Here is a paragraph from the article talking about being in love:



> Lastly, you are relaxed around them. You feel secure around them and you just want them to hold you all the time. You enjoy them touching you and you love touching them. You feel free around them. You enjoy their company and they enjoy yours. When they are gone, you can’t wait to see them again. You miss them when they are away and you don’t want them to leave when they are with you. Each moment you are together is awesome.



And here is basically the same paragraph but modified by me to reflect how I feel about being around my wife:



> I feel uptight around them waiting for something to happen - to get hurt by angry words again.
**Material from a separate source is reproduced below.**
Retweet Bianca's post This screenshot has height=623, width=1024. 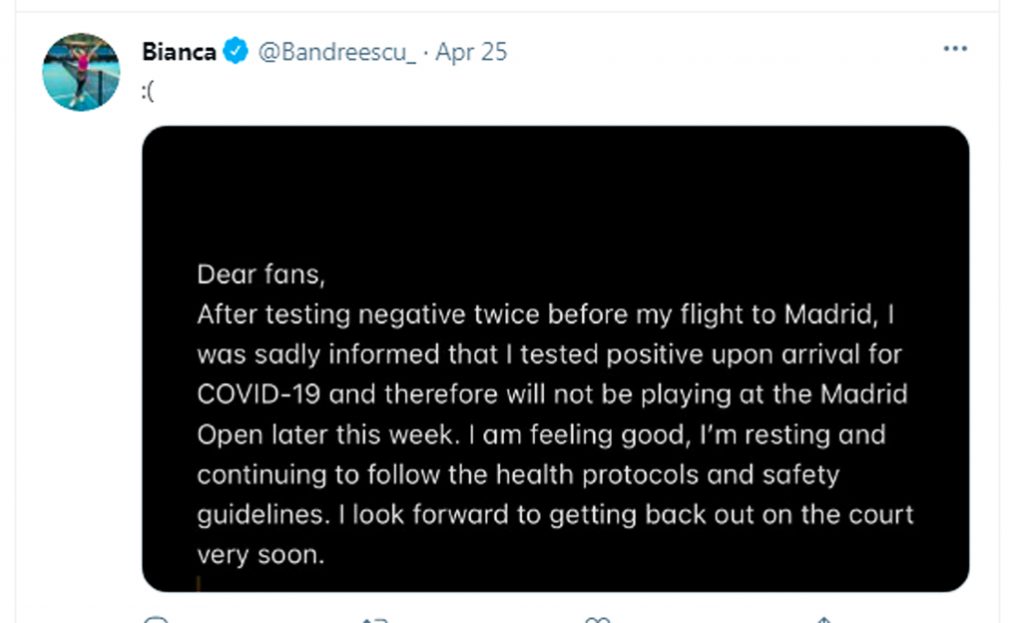tap(374, 620)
I feel vulnerable around them, almost fearing them. I can’t imagine touching them or them touching me. I feel guarded around them and try to avoid being alone with them. When they are gone, I’m able to relax and dread them returning. I don’t miss them at all when they are away and I look forward to either them or me leaving. Each moment we are together is uncomfortable.



Has anyone ever had similar feelings and if so, what did you do about them? Do you think this marriage is pretty much dead?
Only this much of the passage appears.